129 En ce qui concerne les échanges de courriels, le manque de réponses documentées envoyées par le défendeur à un certain nombre des messages de la plaignante pourrait soulever une préoccupation, mais cela ne peut être considéré comme une preuve concluante que le défendeur n'a pas répondu. Le défendeur a témoigné qu'il préférait normalement communiquer avec la plaignante (et d'autres membres) par téléphone plutôt que de tenter de répondre à ses nombreux courriels. Mais même là, le dossier inclut un certain nombre de réponses par courriel du défendeur à la plaignante (par exemple, pièces C-9, C-10, C-19, R-6 et R-18). Je suis persuadé également par la preuve que la plaignante avait parfois des attentes irréalistes concernant l'aptitude ou la disponibilité du défendeur de répondre dans un délai qui lui était acceptable. L'exemple décrit par le représentant du défendeur durant l'argumentation (paragr. 98) était particulièrement convaincant dans ce contexte.

130 J'ai également conclu que le témoignage du défendeur était plus crédible que celui de la plaignante en ce qui concernait ses autres allégations que ce premier n'avait pas formulé des observations aux audiences aux second et troisième paliers, qu'il avait omis de fournir des raisons justifiant sa décision de ne pas renvoyer son cas à l'arbitrage ou aux tribunaux et qu'il n'avait pas informé la plaignante des moyens de recours qui s'offraient à elle. À mon avis, une personne pratique et informée pourrait tout au plus conclure que la preuve fournie par la plaignante soulevait un certain doute quant à la quantité d'information fournie par le défendeur lors de l'audience au dernier palier - la plaignante n'avait aucune connaissance directe du déroulement de l'audience au deuxième palier - et quant à l'exhaustivité de ses explications lorsqu'il a discuté des résultats et des options de redressement avec la plaignante à l'issue du processus. Le fardeau qui incombe à la plaignante va toutefois au-delà de la formulation de doutes. Elle doit prouver ses allégations selon la prépondérance des probabilités, ce qu'elle n'a pas fait à ma satisfaction.
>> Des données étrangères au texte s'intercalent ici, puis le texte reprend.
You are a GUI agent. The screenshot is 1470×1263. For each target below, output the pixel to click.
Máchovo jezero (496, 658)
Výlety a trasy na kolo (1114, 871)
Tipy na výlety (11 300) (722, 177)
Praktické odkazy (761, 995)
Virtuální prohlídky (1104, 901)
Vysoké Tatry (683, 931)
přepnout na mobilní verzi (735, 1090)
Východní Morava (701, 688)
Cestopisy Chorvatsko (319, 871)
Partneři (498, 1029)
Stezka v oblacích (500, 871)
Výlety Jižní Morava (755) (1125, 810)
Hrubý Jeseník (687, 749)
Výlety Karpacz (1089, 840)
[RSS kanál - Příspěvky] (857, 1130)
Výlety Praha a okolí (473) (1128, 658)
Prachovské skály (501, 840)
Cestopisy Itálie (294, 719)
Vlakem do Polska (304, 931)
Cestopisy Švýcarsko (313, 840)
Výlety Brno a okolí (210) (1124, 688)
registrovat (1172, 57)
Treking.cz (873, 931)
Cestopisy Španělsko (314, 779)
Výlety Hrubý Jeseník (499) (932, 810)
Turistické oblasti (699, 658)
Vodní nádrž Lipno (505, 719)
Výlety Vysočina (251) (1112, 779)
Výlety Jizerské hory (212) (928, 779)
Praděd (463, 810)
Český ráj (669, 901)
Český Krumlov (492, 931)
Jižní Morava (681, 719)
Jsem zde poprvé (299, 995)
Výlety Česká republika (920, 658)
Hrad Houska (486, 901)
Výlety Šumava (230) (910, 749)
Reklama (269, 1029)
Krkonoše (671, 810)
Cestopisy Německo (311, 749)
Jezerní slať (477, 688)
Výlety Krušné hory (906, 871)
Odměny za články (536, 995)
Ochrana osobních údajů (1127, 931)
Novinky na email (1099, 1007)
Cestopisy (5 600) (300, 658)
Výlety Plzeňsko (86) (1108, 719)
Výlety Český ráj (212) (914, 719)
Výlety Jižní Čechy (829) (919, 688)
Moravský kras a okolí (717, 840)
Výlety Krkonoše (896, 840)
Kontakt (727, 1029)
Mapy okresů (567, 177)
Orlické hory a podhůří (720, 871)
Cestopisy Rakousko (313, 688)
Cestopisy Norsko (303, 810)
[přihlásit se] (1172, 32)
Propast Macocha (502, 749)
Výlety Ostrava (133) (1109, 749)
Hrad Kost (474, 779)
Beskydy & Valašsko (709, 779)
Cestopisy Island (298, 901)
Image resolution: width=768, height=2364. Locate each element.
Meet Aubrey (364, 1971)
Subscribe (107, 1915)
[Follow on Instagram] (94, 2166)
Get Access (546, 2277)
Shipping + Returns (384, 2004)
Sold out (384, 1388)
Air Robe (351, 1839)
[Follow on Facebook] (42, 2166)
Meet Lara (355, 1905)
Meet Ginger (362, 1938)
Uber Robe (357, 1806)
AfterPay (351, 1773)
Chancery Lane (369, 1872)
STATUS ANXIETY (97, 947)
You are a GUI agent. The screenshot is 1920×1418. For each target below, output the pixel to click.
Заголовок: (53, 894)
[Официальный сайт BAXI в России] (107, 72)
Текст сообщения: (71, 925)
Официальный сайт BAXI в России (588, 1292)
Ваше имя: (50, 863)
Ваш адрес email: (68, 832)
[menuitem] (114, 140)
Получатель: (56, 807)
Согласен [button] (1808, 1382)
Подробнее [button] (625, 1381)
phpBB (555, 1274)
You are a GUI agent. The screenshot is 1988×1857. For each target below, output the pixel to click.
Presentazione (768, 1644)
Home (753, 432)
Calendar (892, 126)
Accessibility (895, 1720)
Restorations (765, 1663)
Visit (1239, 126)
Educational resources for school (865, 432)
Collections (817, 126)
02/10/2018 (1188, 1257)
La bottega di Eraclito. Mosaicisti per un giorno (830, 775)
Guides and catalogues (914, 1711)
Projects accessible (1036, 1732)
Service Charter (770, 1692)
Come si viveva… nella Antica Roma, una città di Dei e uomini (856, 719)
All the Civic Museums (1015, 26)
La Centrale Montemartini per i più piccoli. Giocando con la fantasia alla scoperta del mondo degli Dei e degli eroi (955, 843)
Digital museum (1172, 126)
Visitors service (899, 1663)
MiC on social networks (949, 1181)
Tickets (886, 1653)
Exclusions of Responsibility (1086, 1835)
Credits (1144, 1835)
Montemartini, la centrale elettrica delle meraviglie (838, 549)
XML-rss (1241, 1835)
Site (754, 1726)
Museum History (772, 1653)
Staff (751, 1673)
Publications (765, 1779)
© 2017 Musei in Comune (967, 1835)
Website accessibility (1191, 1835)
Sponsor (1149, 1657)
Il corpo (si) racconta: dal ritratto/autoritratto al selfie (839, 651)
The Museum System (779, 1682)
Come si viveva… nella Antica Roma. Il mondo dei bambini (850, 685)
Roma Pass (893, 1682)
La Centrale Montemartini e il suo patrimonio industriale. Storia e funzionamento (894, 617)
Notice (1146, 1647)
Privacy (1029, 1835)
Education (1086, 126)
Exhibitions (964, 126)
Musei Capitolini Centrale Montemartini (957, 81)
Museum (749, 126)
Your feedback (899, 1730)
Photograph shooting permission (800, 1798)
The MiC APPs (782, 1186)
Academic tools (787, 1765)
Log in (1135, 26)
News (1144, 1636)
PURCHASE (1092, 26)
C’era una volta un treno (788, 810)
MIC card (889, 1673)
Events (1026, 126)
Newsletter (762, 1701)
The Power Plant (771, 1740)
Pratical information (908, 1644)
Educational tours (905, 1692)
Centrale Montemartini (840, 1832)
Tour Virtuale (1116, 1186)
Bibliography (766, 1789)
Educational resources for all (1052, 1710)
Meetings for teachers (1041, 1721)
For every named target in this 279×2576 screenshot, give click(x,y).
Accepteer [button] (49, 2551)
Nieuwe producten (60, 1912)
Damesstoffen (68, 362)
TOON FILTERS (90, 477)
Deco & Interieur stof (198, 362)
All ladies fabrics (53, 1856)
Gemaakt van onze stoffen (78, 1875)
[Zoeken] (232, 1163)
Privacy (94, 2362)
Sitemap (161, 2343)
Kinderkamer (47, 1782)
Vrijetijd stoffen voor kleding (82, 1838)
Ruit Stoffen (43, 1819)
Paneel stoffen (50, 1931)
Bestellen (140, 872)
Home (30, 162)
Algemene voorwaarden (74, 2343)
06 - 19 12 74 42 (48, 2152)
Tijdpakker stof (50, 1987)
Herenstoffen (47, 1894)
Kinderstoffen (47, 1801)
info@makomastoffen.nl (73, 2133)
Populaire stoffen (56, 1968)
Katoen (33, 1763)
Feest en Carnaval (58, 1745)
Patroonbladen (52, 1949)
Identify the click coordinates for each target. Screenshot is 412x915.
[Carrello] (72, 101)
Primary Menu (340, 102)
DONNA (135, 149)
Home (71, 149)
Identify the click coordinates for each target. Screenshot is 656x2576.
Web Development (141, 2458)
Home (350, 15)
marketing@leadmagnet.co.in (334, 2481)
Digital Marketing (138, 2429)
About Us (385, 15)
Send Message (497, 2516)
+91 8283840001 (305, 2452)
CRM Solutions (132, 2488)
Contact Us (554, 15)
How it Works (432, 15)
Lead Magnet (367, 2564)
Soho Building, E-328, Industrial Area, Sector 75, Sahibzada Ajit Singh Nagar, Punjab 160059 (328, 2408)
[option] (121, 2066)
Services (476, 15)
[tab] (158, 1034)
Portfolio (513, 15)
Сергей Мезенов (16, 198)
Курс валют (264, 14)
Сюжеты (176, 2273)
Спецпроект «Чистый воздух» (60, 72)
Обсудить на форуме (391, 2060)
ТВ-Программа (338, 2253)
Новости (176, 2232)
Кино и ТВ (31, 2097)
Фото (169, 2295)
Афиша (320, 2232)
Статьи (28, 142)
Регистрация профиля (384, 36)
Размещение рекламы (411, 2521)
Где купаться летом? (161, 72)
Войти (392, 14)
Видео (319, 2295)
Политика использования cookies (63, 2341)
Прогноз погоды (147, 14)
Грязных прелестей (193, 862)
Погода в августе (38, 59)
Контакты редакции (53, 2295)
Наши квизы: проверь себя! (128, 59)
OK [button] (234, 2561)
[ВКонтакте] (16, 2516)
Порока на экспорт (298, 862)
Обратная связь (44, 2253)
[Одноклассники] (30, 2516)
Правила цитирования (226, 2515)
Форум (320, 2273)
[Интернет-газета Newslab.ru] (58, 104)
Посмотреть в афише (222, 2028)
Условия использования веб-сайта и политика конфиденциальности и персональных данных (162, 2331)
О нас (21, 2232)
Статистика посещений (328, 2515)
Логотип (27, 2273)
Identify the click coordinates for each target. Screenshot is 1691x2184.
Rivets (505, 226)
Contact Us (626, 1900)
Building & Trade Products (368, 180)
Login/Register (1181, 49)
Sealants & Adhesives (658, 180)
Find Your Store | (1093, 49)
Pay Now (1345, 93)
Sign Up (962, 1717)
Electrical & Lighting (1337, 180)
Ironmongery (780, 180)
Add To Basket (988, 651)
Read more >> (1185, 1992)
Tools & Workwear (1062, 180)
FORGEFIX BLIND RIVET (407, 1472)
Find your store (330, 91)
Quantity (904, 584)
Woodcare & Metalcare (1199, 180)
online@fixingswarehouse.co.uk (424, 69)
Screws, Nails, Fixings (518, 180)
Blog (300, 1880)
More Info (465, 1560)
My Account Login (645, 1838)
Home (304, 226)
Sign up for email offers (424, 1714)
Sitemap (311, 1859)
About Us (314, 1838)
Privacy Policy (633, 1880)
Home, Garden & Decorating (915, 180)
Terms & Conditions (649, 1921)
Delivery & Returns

131 En ce qui concerne la communication par l'employeur de sa réponse au dernier palier, la question la plus importante en l'espèce est la question de savoir si, une fois la décision communiquée, le défendeur s'est concentré activement sur les possibilités de recours à un tiers et s'il a fourni des conseils à la plaignante après une évaluation des options disponibles qui était ni arbitraire ni empreinte de mauvaise foi. Même si la plaignante a répété à plusieurs reprises lors de son témoignage que le défendeur avait simplement dit « non » à la possibilité d'en faire plus, il n'y avait aucune autre preuve à l'audience qui rendait son assertion crédible ou qui laissait supposer qu'il y avait eu violation de la Loi. Le témoignage du défendeur était crédible sur ce point. Il a déclaré que lui-même et ses collègues à l'ACEP ont examiné les options, se sont penchés sur le problème clé de la recevabilité à l'arbitrage de la matière ayant donné lieux aux griefs et ont évalué les motifs pouvant justifier un examen judiciaire de la décision de l'employeur par la Cour fédérale. Tandis que je suis prêt à accepter en tant que possibilité que, par la suite, le défendeur n'a peut-être pas expliqué entièrement, voire adéquatement, à la plaignante toutes les raisons à l'origine de sa décision de ne pas poursuivre, si problème il y avait, c'était un manque de communication et non pas une situation où il aurait agi de façon arbitraire ou aurait fait preuve de mauvaise foi. Une fois de plus, que le défendeur ait pris les bonnes décisions ou non n'est pas la principale question. Le point crucial est qu'il n'y a pas de preuve crédible qu'une décision a été prise de façon arbitraire ou de mauvaise foi.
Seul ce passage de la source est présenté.